The second act also reintroduces characters from the previous film who’ve been absent—Lupita Nyong'o and Martin Freeman, both in glorified cameos. Freeman’s just there for a not all white people hashtag, and to reveal Louis-Dreyfus’s casting as a super-spy ice queen is actually about her getting to do sitcom beats. Better than the high-key racism, I guess.
And there’s a reason Nyong’o doesn’t get much, but it’s a contrived reason, not a good one.
Until Nyong’o shows up, Danai Gurira gets a bunch as Bassett’s chief general and Wright’s odd-couple sidekick. It’s like a quarter her movie. Then she loses all of it. In return, like a couple other characters, she gets an Iron Man suit for the finish. Or the Wakanda Forever version of an Iron Man suit. It’s all in the third act, though, where everything’s a little too lacking. Coogler and Cole ran out of time for the story, then Coogler ran out of energy for the directing.
So Forever finishes a strong, still very special okay, instead of a qualified great.
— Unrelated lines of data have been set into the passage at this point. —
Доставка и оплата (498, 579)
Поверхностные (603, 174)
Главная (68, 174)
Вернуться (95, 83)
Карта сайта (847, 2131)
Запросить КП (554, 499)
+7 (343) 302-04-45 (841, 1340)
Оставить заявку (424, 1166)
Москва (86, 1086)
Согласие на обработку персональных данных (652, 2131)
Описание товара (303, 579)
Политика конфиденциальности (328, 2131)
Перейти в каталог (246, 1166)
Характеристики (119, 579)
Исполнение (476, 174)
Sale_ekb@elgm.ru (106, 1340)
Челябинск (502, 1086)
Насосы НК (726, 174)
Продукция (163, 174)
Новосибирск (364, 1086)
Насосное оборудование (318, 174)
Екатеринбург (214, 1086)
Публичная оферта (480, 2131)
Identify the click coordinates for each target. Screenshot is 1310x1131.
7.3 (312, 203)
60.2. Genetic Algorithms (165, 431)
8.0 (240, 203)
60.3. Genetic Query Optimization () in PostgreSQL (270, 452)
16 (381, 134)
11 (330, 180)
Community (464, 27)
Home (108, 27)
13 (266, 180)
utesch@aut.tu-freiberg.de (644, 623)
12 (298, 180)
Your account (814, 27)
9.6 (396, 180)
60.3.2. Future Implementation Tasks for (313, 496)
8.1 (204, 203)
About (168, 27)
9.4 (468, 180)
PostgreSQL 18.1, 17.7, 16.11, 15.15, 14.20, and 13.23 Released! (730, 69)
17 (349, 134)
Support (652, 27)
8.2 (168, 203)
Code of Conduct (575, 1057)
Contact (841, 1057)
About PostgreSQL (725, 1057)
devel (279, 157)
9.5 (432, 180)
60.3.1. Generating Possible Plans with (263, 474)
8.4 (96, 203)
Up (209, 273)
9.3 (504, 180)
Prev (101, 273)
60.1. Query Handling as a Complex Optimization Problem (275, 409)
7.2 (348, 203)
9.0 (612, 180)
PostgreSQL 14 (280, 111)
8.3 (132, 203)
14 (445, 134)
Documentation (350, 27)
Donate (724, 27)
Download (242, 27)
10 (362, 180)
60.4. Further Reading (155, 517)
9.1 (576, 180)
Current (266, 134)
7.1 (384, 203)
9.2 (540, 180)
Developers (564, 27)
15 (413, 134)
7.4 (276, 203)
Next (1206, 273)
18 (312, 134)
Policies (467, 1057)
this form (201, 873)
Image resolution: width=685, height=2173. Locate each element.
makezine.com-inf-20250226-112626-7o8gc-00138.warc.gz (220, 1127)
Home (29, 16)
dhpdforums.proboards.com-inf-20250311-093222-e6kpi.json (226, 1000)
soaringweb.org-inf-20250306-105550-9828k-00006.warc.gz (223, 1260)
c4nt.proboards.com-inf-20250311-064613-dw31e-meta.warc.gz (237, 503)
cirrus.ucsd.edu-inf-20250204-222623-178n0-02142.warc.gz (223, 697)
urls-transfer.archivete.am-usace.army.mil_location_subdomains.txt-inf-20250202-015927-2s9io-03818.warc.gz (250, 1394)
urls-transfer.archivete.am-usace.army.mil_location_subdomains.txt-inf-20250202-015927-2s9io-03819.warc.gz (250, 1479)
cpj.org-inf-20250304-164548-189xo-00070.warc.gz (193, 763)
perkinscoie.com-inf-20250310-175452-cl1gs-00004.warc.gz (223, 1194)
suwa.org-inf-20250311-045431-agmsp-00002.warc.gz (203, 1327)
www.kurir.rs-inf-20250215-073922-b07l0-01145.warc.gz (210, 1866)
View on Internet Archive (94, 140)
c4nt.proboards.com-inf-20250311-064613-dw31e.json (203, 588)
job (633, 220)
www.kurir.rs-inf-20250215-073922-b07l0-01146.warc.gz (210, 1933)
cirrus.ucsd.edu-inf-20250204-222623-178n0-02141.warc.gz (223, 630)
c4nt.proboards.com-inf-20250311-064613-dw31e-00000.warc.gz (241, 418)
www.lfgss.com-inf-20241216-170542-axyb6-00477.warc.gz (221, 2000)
Wright’s a solid lead; the film fails her, sometimes pointedly, but she does well in a challenging situation. Huerta ought to be a breakout. He’s close, but again, the film doesn’t give him an actual arc. The standout performances are Bassett and Winston Duke.
Gorgeous photography from Autumn Durald Arkapaw, even all the composite shots, and a good soundtrack and decent score from Ludwig Göransson. Hannah Beachler’s production design and, especially, Ruth E. Carter’s costumes are fantastic.
Wakanda Forever is an often rousing, always emotional, unfortunately, singular success.